Problem to work on. Please show every line in the entries below that includes the word "screenshot".

# # #

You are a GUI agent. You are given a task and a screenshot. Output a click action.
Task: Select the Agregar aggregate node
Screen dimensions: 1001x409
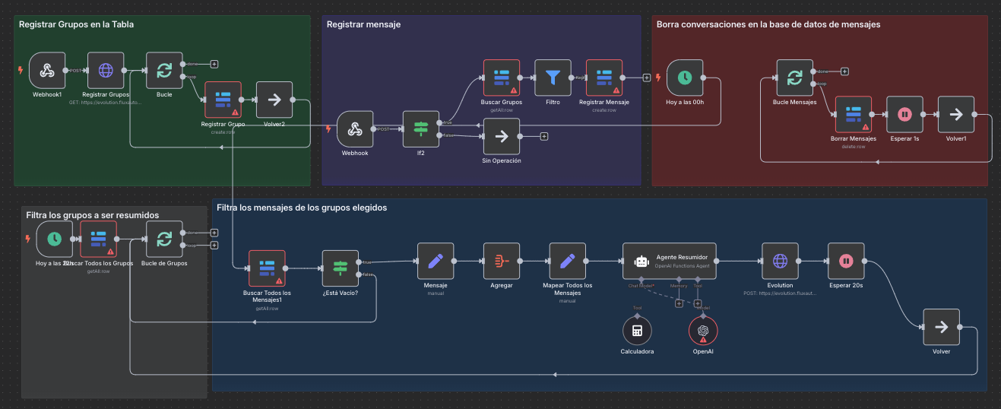pos(502,262)
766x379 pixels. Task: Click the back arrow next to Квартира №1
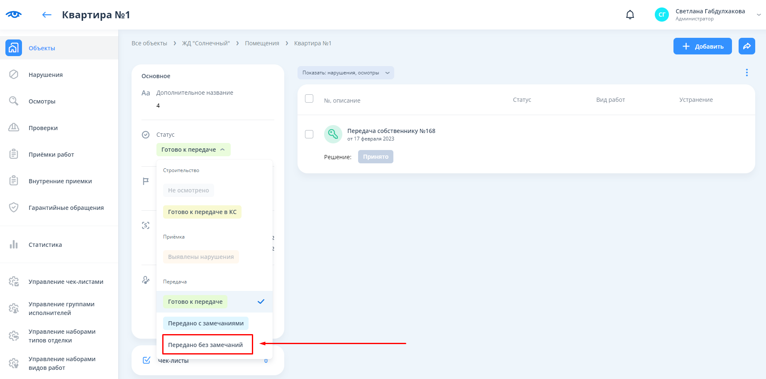(47, 15)
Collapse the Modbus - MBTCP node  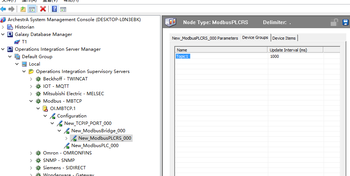[x=31, y=101]
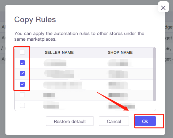Click the store list vertical scrollbar
Viewport: 173px width, 138px height.
(x=154, y=74)
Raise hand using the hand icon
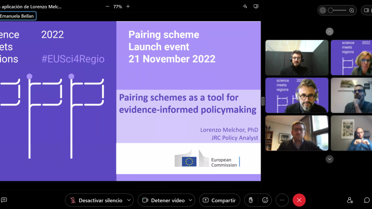Image resolution: width=372 pixels, height=209 pixels. click(251, 200)
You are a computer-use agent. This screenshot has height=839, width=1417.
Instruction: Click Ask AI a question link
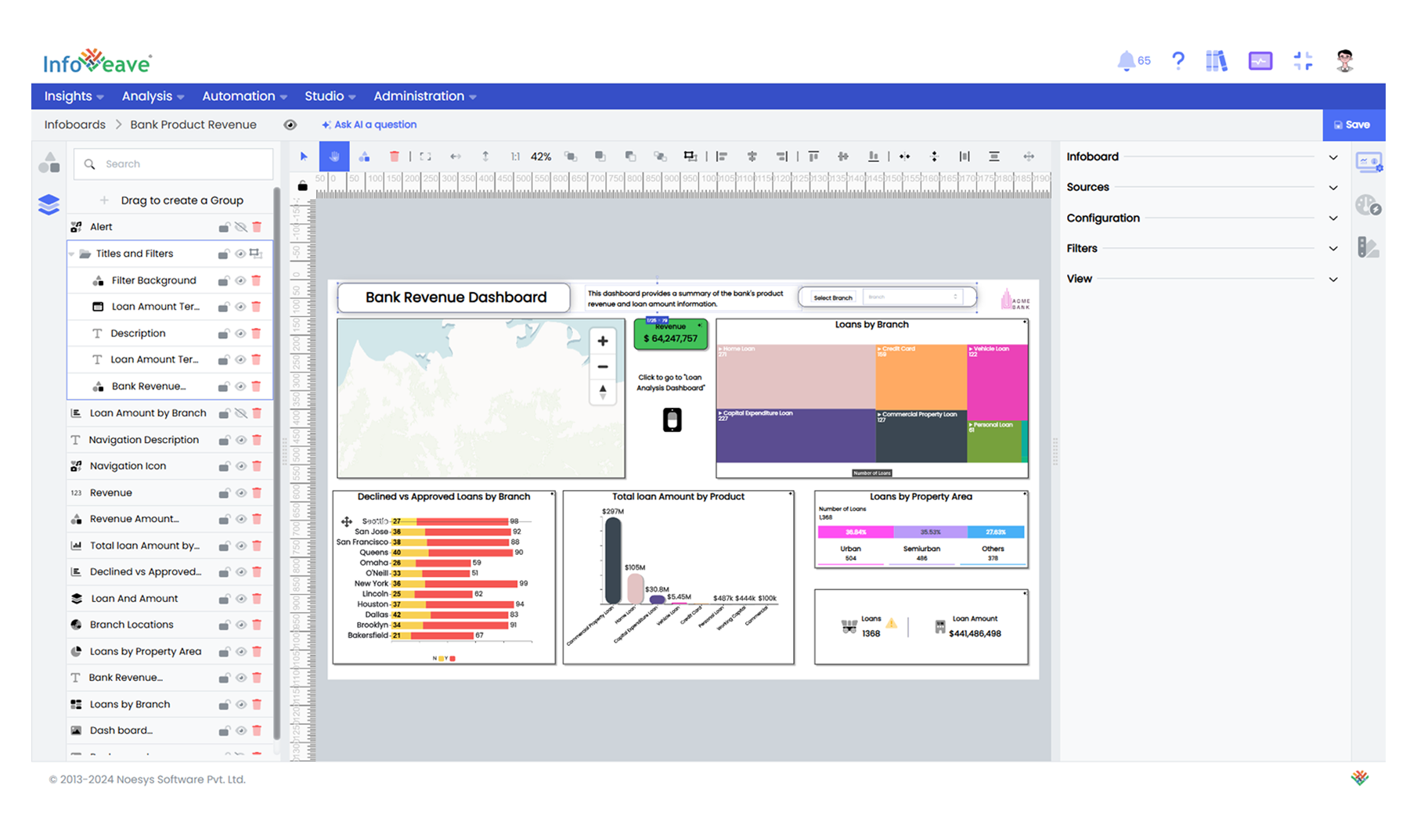[370, 125]
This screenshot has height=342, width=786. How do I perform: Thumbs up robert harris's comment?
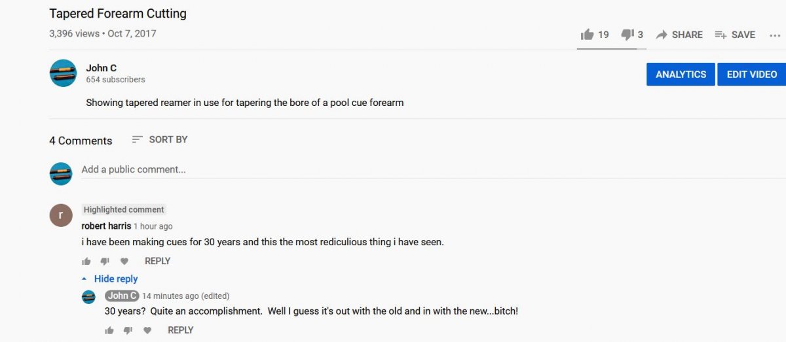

# # #

Answer.
You are a GUI agent. You are given a task and a screenshot. Output a click action.
You are a computer-use agent. This screenshot has height=839, width=1417.
This screenshot has height=342, width=786. How do I perform: Thumbs up robert harris's comment?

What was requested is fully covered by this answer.